Che vengon su dalle viscere e fanno accapponare la pelle.
Per il poeta Heine, “si comincia bruciando libri, e si finisce per bruciare gli uomini”. E poi distruggendo statue e monumenti: come i Buddha su Kabul.
Ma ce lo siamo già detto nei giorni di Charlie: repetita...
Così gli uomini bruciano, arsi vivi, il pilota di Amman: come nella gabbia dei leoni, come e più che in uno spettacolo orripilante del Colosseo, come in kolossal di modesta qualità, raccapriccio per salvare la produzione.
Non si può stare in silenzio, anche se – per non dar loro ragione – ci siamo ripromessi personalmente di non parlarne: mai più.
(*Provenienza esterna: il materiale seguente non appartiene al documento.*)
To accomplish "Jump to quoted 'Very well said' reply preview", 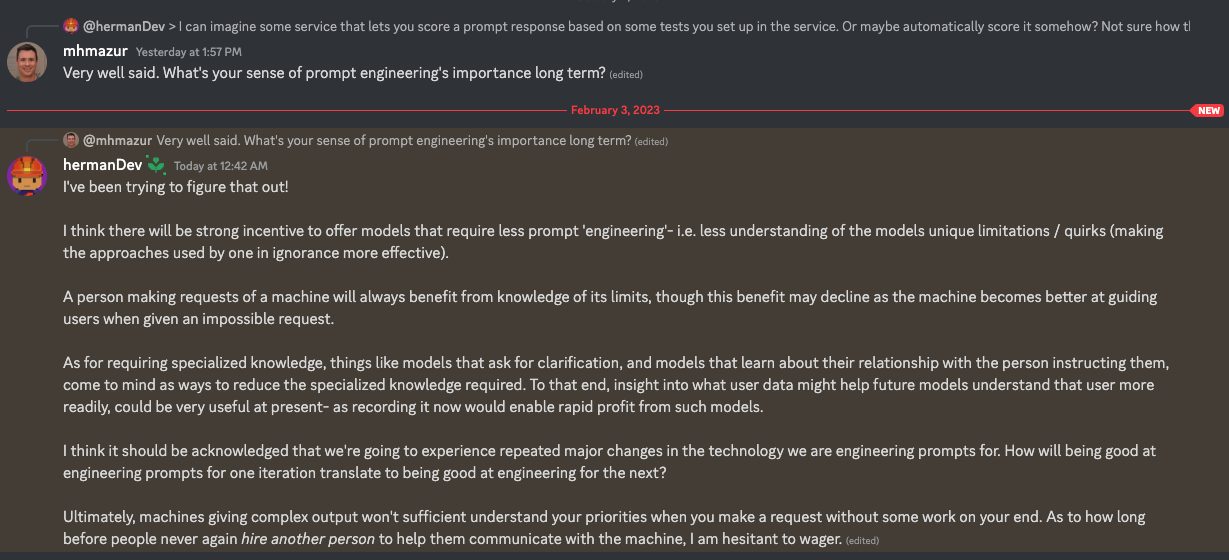I will (x=393, y=141).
Perché saltate le teste – abituati anche a questo – ora si passa all’arrosto.
Oh sì, certo; si sarà sbagliato a intervenire in Medio Oriente in quel modo (!) e ad alimentare, foraggiare le belve; di certo il modello occidentale, fatto “per escludere” fa scatenare gli istinti beluini. E così ancora: chi più ne ha...
Che siamo un mondo decadente contro cui ha vita facile il fanatismo e la fede degli altri, dei folli: che siamo destinati a scomparire come dice Houllebeque nel suo best seller, per farci rabbrividire e consolare: “ma noi non ci saremo…”.
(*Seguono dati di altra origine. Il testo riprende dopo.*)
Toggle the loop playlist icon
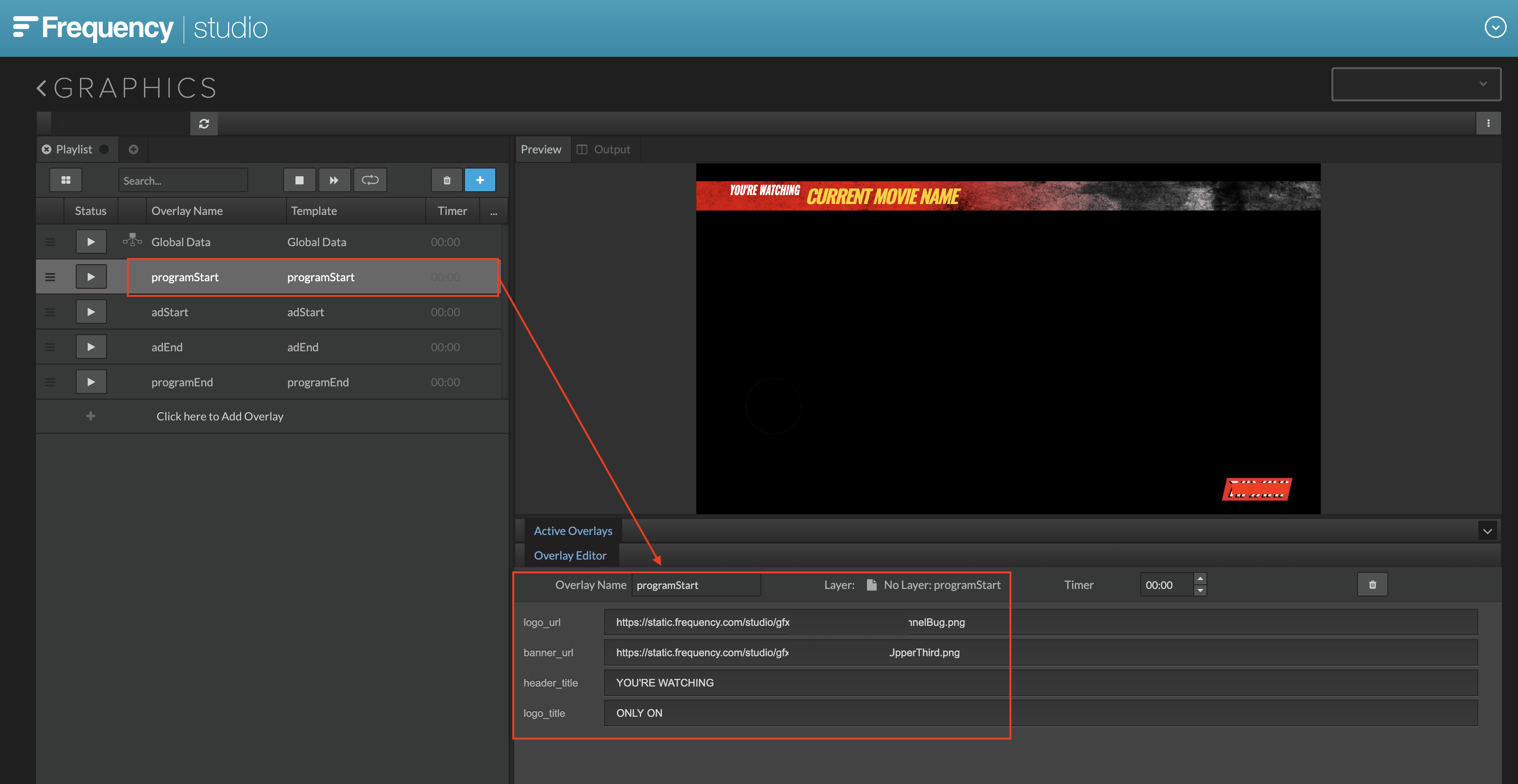 click(369, 180)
E’ che io vorrei sentire l’umana pietà e insieme lo sdegno, ma forte, ad alta voce, del mondo intero, sempre, di fronte a qualsiasi forma di violenza selvaggia e un attimo dopo un progetto, “da domani si fa questo”.
E invece siamo rassegnati anche alle carni che bruciano, alle teste che saltano via, alla vendetta, all’intimidazione.
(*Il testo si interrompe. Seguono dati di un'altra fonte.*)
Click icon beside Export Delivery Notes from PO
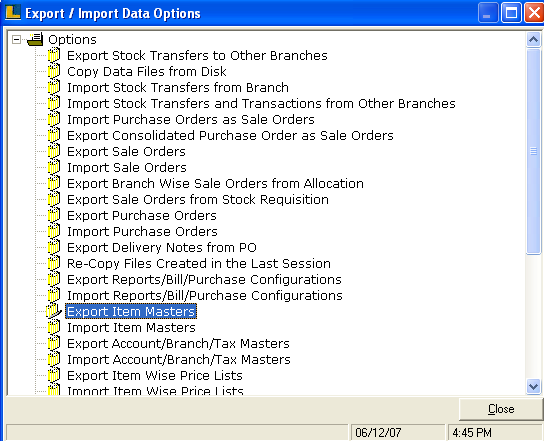 pyautogui.click(x=54, y=247)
Pensavo, in questi giorni di pioggia e di freddo, a tutti, tutti davvero, quelli che dormono su di un cartone, non hanno casa, non lavoro, non salute, non speranza, non Paese, non organismi internazionali che li difendano, profughi e italiani, sia ben chiaro: che non hanno nulla ma nulla davvero.
E pensavo alla colpa diabolica di governanti che sghignazzano al telefono e che non hanno a cuore il bene di nessuno – figurarsi di quello comune! – di quelli che approfittano del bisogno e delle disgrazie altrui.
Lo giuro – ho tentato anche di pregare perché uno Spirito Santo qualsiasi li illumini – ma non c’è da sperare.
Che certi guadagni come certe indifferenze sono una maledizione, sono una vergogna davanti a Dio e agli uomini. E mi son detto che anche quella di questa povera gente è carne che brucia come quella che l’Is ha messo in gabbia per farci paura.
Che alle gabbie e alla carne che sanguina e che brucia ci siamo abituati. E che sul web può circolare tutto, perché per strada abbiamo visto già tutto. E che Dio volge gli occhi altrove, temo, irrimediabilmente nauseato.
No, non facciamole vedere queste cose ai nostri bambini: gli basti quanto vedono ogni giorno per strada. L’abbandono, carne-incenso inutile che brucia.